A new package of laws and rights have been brought into force in the UK to help parents strike a healthy balance between work and home life – but will they help you? babyworld looks at what the parental leave rights will mean to you if you are expecting a baby now…
Who will gain?
The bad news is that the government’s plans, which came in on 15 December 1999, are not being applied retrospectively. So, if your child was born before 15 December, you will not be eligible for any of the new rights.
A strong argument was made for the rights to apply to anyone with a child under five, but the government decided it would take too heavy a toll on industry if this were done.
A last ditch attempt was made by the MSF union to persuade the government to apply the rights to the 3.3 million parents in the UK with children under the age of five.
The new right to unpaid parental leave will apply to people who have completed one year’s service with their employer and will allow parents with children born after 15 December 1999 to take parental leave to care for that child.
The right will apply to mums, dads and to any person who has obtained formal parental responsibility for a child under the Children Act or its Scottish equivalent.
Parents will be able to start taking the leave once the child is born, or as soon as they have completed a year’s service with their employer, whichever is later.
How will it affect me?
- 13 weeks parental leave for each child.
- The employee remains employed while on parental leave, although some terms, such as contractual notice or redundancy terms, will still apply.
- At the end of any leave taken, the employee is guaranteed to return to the same job. If that is not possible, a similar job with the same or better status. If leave taken is less than four weeks, the employee is entitled to return to the same job.
- Employees will be able to go to an employment tribunal if an employer tries to prevent them taking leave.
- Negotiation as to how much leave is taken at a time is up to the company. A set of fallback rules has been drawn up as a blueprint.
This blueprint suggests leave is taken in blocks or multiples of one week, after giving 21 days notice and up to four weeks leave in a year, although if an employee wants all 13 weeks in one go, and the company is happy, this can be permitted. Leave is subject to postponement by the employer for up to six months if a business cannot cope, but can’t be postponed if taken immediately after the child is born.
Employers don’t have to keep a record of parental leave, although it is expected many will. New employers will be able to ask previous employers how much leave has been taken or will be able to ask the employee.
The rights will also apply to parents of adopted children born after the qualifying date. In the same way as parents are entitled to take leave as soon as a baby is born, leave can be taken as soon as a child is adopted. In the case of adoption, the five years starts from the child’s adoption, not from the date of birth, but must be taken before the child reaches 18 years.
Parents of disabled children born after 15 December will be able to use their entitlement of 13 weeks unpaid leave up to the child’s 18th birthday.

[Source information]
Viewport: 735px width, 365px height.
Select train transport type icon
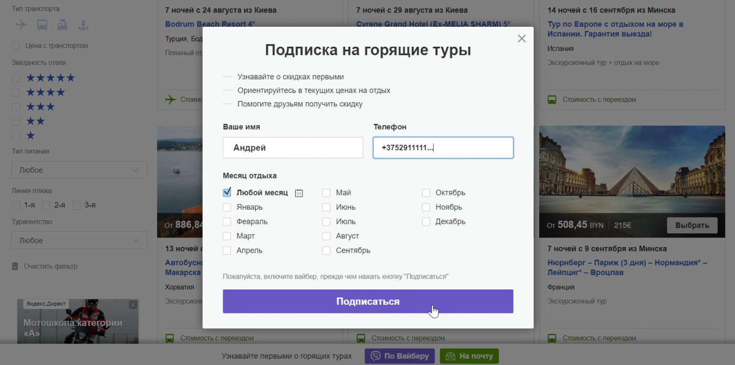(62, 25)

---

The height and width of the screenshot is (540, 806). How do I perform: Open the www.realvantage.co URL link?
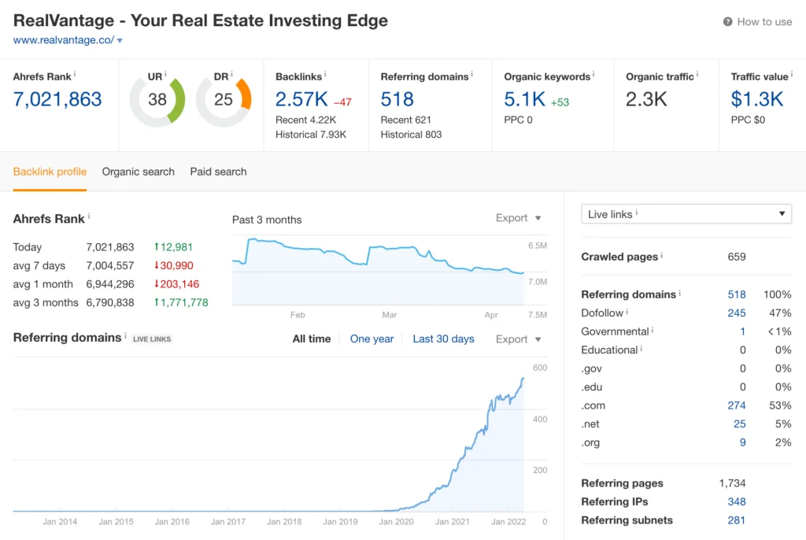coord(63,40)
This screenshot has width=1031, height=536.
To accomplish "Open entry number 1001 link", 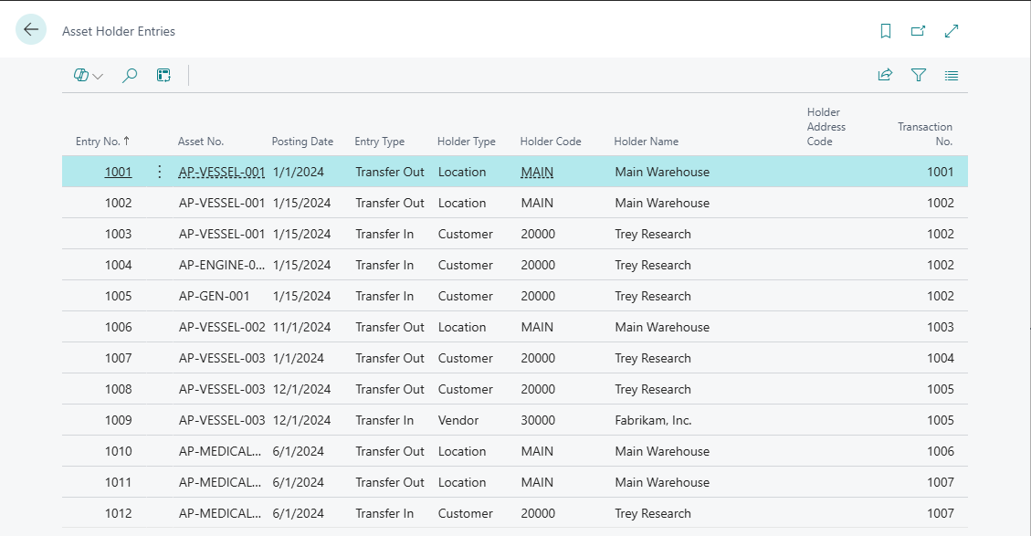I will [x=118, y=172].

[Tasks to carry out]
1. In the article on the new UK parental leave rights, how much notice does the fallback blueprint suggest an employee give before taking leave?
2. Continue the article on the new UK parental leave rights from the point where it stops.

[Expected results]
1. 21 days' notice.

2.
The special move was made because, on average, parents with disabled children have to attend more medical appointments a year and it is expected they may choose to take their leave in blocks of one or two days rather than weeks at a time.
A disabled child in this context is a child for whom disability living allowance is awarded.
Time off for dependants
Under the Employee Relations Act, a short amount of time off to deal with family emergencies is also allowed.
Circumstances covered include:
* If a dependant falls ill, is injured or assaulted, or gives birth
* Making arrangements for the provision of care for a dependant who is ill or injured
* To make funeral arrangements for a dependant or attend the funeral
* Coping with unexpected disruption or ending of arrangements for the care of a dependent
* Dealing with an incident involving a child of an employee that happens unexpectedly at school or during school hours.
A dependant could be the partner, child or parent of the employee, or someone who lives with the employee as part of their family. This could be an elderly aunt or grandparent who lives in the household but does not include tenants, boarders or someone who lives in the household as an employee.
It is up to the employer whether any time off is paid.
Maternity leave has also changed, from April 30, 2000.
Before then, women were entitled to a minimum of 14 weeks maternity leave, or 18 weeks if they had worked for their company for two years. This changed to 18 weeks for everyone.
Before April 30, women could take extended leave of up to 29 weeks from the week of birth if they had worked two years, this changed to one year from April 30.
Procedures for giving notice of taking maternity leave and arrangements for return to work were also simplified, making it clear that contracts of employment continue during additional maternity leave.
Remember that the law applies to those whose expected week of childbirth was the week beginning April 30. If the baby was born early, the woman still qualifies for the new rights, as long as she has proof that her expected week of childbirth was April 30 or after.